In some aspects, the cover window CW in accordance with the present disclosure is etched, cleaned, and reinforced, using a basic solution, to have improved impact resistance and to be manufactured through a simplified process. Hereinafter, a method of manufacturing the cover window CW will be described with reference to FIGS. 6 to 9.

In the descriptions of the method and processes herein, the operations may be performed in a different order than the order shown and/or described, or the operations may be performed in different orders or at different times. Certain operations may also be left out of the flowcharts, one or more operations may be repeated, or other operations may be added. Descriptions that an element “may be disposed,” “may be formed,” and the like include methods, processes, and techniques for disposing, forming, positioning, and modifying the element, and the like in accordance with example aspects described herein.

FIG. 6 is a flowchart illustrating a method of manufacturing the cover window in accordance with an embodiment of the present disclosure. FIGS. 7 and 8 are schematic plan views illustrating process steps of the method of manufacturing the cover window in accordance with an embodiment of the present disclosure. FIG. 7 illustrates a schematic plan view of a window substrate WS including a plurality of cover windows CW. The cover window CW in accordance with the present disclosure may be manufactured to be etched and processed from the window substrate WS. FIG. 8 is a schematic plan view illustrating a state in which the window substrate WS is fixed to a tray TR and a mask is disposed on the tray TR. FIG. 9 is a flowchart illustrating step S500 of FIG. 6.

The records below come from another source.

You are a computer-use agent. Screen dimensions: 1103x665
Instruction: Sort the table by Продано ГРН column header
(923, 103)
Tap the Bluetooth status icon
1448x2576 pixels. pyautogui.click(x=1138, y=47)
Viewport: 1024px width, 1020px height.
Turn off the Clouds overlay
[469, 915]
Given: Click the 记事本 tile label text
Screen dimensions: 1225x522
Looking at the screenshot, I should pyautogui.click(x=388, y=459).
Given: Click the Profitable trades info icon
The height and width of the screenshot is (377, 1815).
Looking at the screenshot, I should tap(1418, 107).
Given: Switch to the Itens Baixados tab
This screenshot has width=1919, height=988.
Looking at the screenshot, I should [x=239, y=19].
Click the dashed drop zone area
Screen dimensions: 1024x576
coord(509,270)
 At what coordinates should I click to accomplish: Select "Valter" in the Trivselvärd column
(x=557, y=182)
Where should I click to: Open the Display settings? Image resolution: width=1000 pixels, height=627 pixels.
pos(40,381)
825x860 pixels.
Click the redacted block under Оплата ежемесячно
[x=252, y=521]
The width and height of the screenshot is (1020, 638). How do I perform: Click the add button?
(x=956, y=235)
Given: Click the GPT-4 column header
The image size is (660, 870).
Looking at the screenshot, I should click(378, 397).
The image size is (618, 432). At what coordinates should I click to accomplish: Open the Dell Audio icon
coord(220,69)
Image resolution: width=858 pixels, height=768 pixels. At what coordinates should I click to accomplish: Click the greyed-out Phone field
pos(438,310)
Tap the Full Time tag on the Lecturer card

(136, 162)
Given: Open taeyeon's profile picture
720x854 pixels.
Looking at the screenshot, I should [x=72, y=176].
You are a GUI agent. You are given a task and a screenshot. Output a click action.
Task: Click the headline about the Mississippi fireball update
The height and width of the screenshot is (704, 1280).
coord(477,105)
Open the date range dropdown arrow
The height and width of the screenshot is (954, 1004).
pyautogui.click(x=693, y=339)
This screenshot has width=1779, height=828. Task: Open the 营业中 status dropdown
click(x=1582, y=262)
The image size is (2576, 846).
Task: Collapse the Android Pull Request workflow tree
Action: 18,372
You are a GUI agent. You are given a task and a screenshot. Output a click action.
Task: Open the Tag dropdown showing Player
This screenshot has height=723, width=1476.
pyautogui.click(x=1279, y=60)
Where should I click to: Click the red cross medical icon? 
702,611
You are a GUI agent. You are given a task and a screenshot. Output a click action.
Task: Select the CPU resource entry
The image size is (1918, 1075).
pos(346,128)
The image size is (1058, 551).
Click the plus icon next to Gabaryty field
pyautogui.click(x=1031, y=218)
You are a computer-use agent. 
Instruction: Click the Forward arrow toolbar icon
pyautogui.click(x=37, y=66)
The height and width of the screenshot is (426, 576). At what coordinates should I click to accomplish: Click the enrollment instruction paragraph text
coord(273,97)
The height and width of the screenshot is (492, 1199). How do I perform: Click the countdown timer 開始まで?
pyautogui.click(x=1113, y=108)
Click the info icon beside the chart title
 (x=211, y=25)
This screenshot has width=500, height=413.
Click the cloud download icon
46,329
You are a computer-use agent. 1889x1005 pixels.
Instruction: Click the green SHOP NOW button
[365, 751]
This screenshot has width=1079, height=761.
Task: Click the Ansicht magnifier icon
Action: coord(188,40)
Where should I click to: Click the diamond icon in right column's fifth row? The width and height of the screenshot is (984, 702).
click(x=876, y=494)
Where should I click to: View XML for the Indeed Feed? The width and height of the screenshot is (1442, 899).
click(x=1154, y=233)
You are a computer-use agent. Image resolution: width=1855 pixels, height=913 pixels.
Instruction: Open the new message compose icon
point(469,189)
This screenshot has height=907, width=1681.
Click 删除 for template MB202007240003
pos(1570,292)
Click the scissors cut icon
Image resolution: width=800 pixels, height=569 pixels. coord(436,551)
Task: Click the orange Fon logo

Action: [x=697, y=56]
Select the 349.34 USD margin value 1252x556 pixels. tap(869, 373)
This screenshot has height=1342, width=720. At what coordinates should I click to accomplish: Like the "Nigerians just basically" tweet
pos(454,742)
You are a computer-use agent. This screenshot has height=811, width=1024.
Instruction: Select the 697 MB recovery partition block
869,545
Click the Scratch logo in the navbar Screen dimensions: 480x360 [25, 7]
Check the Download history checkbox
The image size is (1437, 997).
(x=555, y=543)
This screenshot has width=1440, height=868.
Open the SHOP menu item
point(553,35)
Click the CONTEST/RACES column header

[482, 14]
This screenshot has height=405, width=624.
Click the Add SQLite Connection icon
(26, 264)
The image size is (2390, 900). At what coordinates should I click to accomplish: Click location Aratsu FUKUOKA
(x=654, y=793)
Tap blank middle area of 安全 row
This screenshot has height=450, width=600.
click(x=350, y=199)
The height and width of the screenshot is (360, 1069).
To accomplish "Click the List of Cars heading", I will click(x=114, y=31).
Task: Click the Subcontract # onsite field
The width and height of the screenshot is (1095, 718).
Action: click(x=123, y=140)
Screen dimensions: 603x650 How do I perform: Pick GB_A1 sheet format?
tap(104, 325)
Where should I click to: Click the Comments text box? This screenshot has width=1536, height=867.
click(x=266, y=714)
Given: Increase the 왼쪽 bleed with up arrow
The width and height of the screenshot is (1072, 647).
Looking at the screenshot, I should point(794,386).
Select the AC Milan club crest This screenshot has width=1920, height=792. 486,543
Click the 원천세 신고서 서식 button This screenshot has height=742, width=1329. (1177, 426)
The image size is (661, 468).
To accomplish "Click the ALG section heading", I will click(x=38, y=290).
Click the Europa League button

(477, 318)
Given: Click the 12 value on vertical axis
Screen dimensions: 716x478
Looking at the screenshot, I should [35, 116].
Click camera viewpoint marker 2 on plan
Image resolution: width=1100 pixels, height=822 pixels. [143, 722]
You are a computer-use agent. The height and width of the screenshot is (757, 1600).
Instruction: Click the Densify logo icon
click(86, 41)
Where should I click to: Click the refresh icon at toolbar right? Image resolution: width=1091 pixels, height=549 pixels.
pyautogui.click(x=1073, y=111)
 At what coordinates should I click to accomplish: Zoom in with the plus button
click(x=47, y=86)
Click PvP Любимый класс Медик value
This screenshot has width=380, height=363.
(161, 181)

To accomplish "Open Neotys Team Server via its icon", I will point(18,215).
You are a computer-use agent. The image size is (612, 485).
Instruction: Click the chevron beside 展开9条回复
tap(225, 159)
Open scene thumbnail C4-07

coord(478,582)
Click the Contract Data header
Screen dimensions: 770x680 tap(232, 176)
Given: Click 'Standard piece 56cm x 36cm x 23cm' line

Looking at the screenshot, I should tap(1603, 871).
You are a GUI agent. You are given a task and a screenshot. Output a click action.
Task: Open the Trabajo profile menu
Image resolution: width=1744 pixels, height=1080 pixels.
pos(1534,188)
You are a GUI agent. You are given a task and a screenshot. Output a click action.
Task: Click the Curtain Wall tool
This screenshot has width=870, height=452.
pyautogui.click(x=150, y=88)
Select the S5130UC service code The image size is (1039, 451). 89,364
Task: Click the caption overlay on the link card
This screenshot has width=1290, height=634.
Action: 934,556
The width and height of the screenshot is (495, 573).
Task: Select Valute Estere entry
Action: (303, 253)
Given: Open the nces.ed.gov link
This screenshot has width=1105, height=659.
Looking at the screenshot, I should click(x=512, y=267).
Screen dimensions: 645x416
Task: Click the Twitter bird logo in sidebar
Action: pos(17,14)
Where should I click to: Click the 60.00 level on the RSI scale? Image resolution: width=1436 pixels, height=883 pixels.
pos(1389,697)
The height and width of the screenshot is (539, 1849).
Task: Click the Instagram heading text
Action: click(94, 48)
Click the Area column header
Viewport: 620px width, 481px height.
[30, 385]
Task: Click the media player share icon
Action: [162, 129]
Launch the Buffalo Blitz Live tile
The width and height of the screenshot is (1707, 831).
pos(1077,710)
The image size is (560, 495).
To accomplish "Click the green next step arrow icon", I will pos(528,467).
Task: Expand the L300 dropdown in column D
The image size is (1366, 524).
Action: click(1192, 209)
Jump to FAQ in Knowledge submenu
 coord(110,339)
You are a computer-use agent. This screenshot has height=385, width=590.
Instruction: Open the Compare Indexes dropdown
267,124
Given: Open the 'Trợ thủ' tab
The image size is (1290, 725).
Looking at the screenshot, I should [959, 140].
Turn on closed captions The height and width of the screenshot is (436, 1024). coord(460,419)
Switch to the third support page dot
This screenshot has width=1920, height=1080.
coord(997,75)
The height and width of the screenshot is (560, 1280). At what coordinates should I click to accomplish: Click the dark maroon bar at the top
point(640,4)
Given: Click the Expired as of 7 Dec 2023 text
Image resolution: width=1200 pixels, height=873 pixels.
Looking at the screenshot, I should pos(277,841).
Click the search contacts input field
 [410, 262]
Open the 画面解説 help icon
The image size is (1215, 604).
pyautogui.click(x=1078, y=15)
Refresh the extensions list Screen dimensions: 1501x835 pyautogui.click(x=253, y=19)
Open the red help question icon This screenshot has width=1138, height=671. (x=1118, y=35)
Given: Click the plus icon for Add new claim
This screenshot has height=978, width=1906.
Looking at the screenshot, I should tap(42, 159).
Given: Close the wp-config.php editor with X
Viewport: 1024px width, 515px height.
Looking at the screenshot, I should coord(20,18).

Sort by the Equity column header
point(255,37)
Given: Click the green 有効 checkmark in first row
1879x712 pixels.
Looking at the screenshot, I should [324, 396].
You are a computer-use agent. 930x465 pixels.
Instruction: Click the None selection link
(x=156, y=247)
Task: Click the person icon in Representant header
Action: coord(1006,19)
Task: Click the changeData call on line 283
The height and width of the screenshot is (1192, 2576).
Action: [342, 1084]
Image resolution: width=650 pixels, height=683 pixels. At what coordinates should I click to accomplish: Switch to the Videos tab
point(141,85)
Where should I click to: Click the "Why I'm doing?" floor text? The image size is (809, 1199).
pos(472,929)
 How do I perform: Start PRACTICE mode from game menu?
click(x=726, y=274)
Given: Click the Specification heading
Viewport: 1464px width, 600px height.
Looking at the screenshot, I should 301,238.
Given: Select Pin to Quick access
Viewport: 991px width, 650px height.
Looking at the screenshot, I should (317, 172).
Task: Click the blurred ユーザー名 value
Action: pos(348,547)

Referring to FIG. 6, the method of manufacturing the cover window CW may include step S100 of providing a window substrate including a first area and a second area, step S200 of irradiating the window substrate WS with a laser (e.g., emitting the laser such that the laser is incident the window substrate WS), step S300 of disposing the window substrate in a tray, step S400 of disposing a mask on the tray, and step S500 of etching the window substrate.

Referring to FIGS. 6 and 7, the step S100 of providing the window substrate may include preparing a optically transparent window substrate WS having a roughly uniform thickness (e.g., a thickness of about 30μ to about 300μ).

The window substrate WS may be ultra-thin glass (UTG). In some embodiments, the window substrate WS may include soda lime glass, alkali alumino silicate glass, borosilicate glass, or lithium alumina silicate glass.

The window substrate WS may be a mother substrate (e.g., a window substrate including a plurality of cover windows CW). The window substrate WS may be a mother substrate for forming the cover window CW. The window substrate WS may be cut and processed to form the cover window CW.

A first area A1 corresponding to a boundary area between a plurality of cover windows CW (e.g., an area for distinguishing a cover window CW in a cell unit), a second area A2 corresponding to a bendable area BA′ of each cover window CW, and flat areas FA1′ and FA2′ at both sides of the bendable are BA′ are defined in the window substrate WS.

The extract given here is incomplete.